**WHAT THE TASK REQUIRES**.
Answer from the esophageal cancer article below:
1. How many patients did the study include?
2. At which meeting will Eddie Zhang present the results?
3. What was the median time to disease recurrence for patients with severe lymphopenia?

Top of SUPPLIED TEXT

CHICAGO (September 15, 2019) – Patients with esophageal cancer who experienced severe lymphopenia after undergoing chemoradiation were more likely to have their disease recur and were at greater risk for death, according to a new study from researchers at Fox Chase Cancer Center.
In addition, the dose of radiation administered to the heart, spine, aorta, and whole body predicted for likelihood of severe lymphopenia, a condition where the blood is lacking in one of the forms of white blood cells, lymphocytes.
“The common treatment paradigm for esophageal cancer includes chemotherapy and radiation prior to esophagectomy, and patients who undergo chemoradiation are known to have increased risk for lymphopenia,” said Eddie Zhang, MD, a resident in radiation oncology at Fox Chase. “We wanted to investigate the relationship between severe lymphopenia and poor survival, and if they were linked, potentially alter treatment regimens.”
Zhang will present the results of his research at a poster session today at the 61st Annual Meeting of the American Society for Radiation Oncology (ASTRO).
The study included 189 patients with Stage 2 to 3 esophageal cancer treated with combined chemotherapy and radiation. About half the patients who underwent chemoradiation experienced severe lymphopenia.
Patients who had severe lymphopenia had disease recurrence a median of 1.8 years after treatment compared with a median of 4 years in patients without severe lymphopenia. Similarly, among patients with severe lymphopenia, the median time until death was 2.4 years compared with 4 years among patients without lymphopenia.

Bottom of SUPPLIED TEXT
Top of RAW DATA

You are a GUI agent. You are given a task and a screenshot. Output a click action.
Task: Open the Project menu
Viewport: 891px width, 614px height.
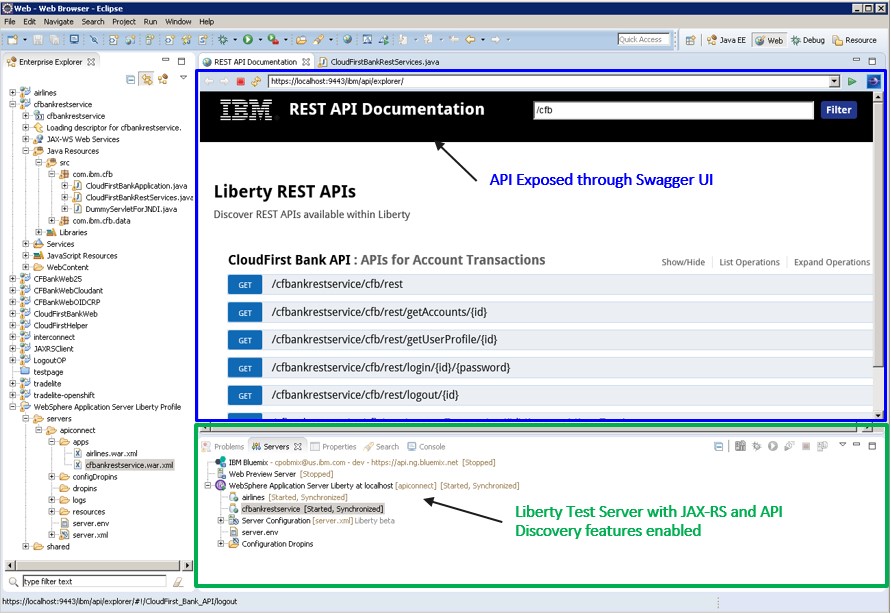tap(124, 21)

Bottom of RAW DATA

**REPLY**.
1. 189 patients with Stage 2 to 3 esophageal cancer.
2. The 61st Annual Meeting of the American Society for Radiation Oncology (ASTRO).
3. 1.8 years after treatment.